Una partitura, en fin, de gran belleza, que no se frecuenta quizá todo lo que debiera, y que (las cosas en música no suelen ocurrir por casualidad) explica bien a las claras por qué Mendelssohn escribiría, no mucho después, ese gran oratorio (también en más de una ocasión menospreciado por razones que no termino de entender) que es su Elías, partitura de la que quien fuera tantos años titular de la Nacional, Rafael Frühbeck, fuera apasionado y magnifico traductor.
Lo fue ayer también de este Himno de Alabanza David Afkham, cuyo entendimiento con los conjuntos nacionales parece mejorar cada día. El maestro alemán condujo la nave con envidiable solidez constructora, exquisita claridad de planos y estupenda intensidad de carácter, dibujado todo ello con su gesto siempre claro y preciso, sin exageración ni aparato y, como ya viene siendo habitual, sin batuta.
Brilló el primer tercio del movimiento inicial con grandeza, efusión e impulso. Las transiciones (así la del allegro inicial al allegretto un poco agitato que hace las veces de scherzo, donde se lució por primera vez, y no última, de manera extraordinaria el solista de clarinete) fueron manejadas siempre con fluidez e inteligencia. El maestro alemán construyó con la adecuada exaltación el clímax del séptimo número, con la respuesta coral al interrogante previo del tenor, y expuso también con exquisita claridad el dibujo contrapuntístico del último número, tal vez uno de los momentos más comprometidos para el coro, siempre expuesto con la enorme y obligada separación de sus componentes. Una interpretación, en suma, excelente.
La respuesta orquestal fue magnífica en todas sus familias. Se habló antes del solista de clarinete, pero lo propio podría aplicarse a oboe, fagot y flauta, al igual que a todo el metal (estupendos siempre los trombones y también la trompa, especialmente en el comienzo del dúo de soprano y mezzo) y a una cuerda de envidiable empaste y cuerpo, así como a Daniel Oyarzabal al órgano (instrumento que no figura en la orquestación de la edición de Breitkopf & Härtel, pero sí en la edición crítica de Carus, 1989, revisada 2001). Lo propio puede decirse también del esparcido coro, que superó distancia y mascarillas para acercarnos la música con la debida intensidad y riqueza de expresión, siempre correctos de empaste y entonación.
Suficiente sin más, sin brillantez, el trío solista, aunque la opinión hay que matizarla porque lo del canto con mascarilla somete a los solistas a una cruel limitación, no solo en hacer su texto inteligible, sino, sobre todo, en la proyección de la voz, que queda seriamente mermada.

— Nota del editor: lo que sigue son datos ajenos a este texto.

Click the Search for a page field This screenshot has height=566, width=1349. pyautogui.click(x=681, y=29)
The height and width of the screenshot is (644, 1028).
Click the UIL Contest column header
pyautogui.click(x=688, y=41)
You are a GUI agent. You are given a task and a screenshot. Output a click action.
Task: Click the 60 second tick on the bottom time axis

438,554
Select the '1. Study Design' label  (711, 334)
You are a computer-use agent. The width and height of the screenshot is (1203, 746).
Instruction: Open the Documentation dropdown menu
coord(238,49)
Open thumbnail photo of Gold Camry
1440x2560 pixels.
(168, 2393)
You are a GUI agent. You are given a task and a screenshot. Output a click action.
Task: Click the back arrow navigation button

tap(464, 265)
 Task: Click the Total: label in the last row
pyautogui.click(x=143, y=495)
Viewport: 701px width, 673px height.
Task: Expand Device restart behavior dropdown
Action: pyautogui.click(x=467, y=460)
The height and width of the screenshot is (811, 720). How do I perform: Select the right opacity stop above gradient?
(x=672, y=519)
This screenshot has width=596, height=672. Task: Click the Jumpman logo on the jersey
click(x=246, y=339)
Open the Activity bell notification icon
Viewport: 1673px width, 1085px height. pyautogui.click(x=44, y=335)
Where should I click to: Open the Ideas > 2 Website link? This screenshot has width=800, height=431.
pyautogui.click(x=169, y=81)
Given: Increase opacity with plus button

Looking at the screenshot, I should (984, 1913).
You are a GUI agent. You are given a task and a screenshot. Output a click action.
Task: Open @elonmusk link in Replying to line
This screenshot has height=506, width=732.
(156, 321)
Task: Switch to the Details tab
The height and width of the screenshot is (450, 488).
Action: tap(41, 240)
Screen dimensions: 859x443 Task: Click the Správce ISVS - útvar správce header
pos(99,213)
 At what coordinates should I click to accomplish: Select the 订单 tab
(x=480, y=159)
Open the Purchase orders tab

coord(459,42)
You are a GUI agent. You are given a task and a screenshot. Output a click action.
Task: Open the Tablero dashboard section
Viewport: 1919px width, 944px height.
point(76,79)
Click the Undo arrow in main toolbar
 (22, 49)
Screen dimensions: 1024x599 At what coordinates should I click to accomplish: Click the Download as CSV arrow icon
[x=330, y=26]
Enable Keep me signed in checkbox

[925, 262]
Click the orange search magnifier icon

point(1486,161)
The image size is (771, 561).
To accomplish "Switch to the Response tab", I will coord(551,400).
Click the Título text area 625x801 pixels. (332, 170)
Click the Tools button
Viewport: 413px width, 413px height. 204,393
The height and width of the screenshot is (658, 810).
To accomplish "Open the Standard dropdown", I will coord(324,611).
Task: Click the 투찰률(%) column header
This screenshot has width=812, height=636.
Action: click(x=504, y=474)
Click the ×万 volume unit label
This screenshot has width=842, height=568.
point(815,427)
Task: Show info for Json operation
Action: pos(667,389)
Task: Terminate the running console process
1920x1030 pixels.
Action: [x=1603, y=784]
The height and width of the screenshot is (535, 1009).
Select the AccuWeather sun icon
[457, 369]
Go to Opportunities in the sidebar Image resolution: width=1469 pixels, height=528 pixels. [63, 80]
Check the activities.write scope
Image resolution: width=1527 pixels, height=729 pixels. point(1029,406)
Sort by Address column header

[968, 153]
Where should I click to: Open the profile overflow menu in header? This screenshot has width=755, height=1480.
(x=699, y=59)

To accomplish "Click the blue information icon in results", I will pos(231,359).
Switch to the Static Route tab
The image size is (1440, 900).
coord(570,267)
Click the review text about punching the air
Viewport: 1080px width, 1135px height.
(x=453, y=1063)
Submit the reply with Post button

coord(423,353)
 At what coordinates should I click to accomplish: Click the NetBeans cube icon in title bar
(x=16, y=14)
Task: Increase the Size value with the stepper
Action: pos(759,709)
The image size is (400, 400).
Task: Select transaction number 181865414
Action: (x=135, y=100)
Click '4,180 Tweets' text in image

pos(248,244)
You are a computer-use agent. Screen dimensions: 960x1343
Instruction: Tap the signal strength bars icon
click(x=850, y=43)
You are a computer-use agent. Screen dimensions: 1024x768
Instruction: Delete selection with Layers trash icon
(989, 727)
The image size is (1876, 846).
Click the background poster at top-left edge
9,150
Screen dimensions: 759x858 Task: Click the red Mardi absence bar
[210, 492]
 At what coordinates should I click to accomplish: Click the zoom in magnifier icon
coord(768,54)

En todo caso, un cierre brillante, jubiloso y feliz para una temporada que empezó con ganas (y también temores) y terminó de forma sobresaliente, con una música bellísima que agradeceríamos escuchar con más frecuencia. Hay que dar gracias, sin duda, de que, pese a todos los obstáculos y catástrofes, esta temporada haya podido hacerse. Nada más apropiado para su cierre que este canto de alabanza y agradecimiento.